Inutile incolpare Virginia Raggi per i malfunzionamenti della città. Ridicolo anche prendersela con Ignazio Marino, il suo predecessore, o arrivare fino a Gianni Alemanno e Walter Veltroni. Il vero responsabile del disastro di Roma è solo uno: l’imperatore bizantino Giustiniano (o meglio, il suo geniale generale inviato in Italia, Belisario). Perché la capitale d’Italia è a pezzi almeno dal VI secolo d.C.
Come si spiega qui, dopo il crollo dell’impero romano (476), Roma è stata oggetto di invasioni, distruzioni, incuria. Se fino al dominio degli ostrogoti riuscì a mantenere un certo decoro (il re si era impegnato, d’accordo con la nobiltà della città, a finanziare la manutenzione dei monumenti più importanti), con l’arrivo di Belisario, la città conobbe una vera e propria devastazione.
Tra un assedio e un controassedio nella lunga guerra contro gli ostrogoti (in uno di questi casi le statue del mausoleo di Adriano, oggi Castel Sant’Angelo, vennero distrutte dai bizantini guidati dal generale, che usarono i pezzi per lanciarli contro le truppe nemiche), la città soffrì anni di distruzioni e patimenti. La popolazione diminuì, il centro venne abbandonato, la vegetazione si impadronì delle aree meno battute, portando alla rovina gli edifici del Foro.

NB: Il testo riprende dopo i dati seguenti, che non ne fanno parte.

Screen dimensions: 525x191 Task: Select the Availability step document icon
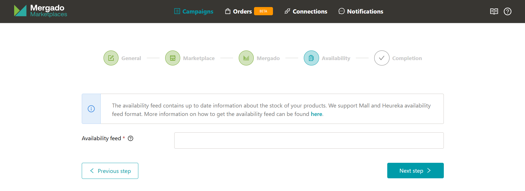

Ma non solo: dopo due secoli di scontri tra popolazioni barbare, combattimenti tra fazioni avversarie, cambiamenti continui di capitale, arriva un terremoto che contribuisce a buttare giù tutto (l’anno 847 rimase a lungo nella memoria collettiva dei pochi romani dell’epoca).
Roma, insomma, nell’anno 1000 è solo l’ombra della gloriosa metropoli imperiale. Dal milione di abitanti (uno dei massimi record per l’antichità) ai circa 20mila dispersi intorno al Campo Marzio. Tutto il resto era fatto di rovine, spesso visitate dai costruttori in cerca di marmo e pezzi pregiati per rinsaldare l’uscio di casa.
A quei tempi, si può dire, le buche nelle strade non impressionavano nessuno.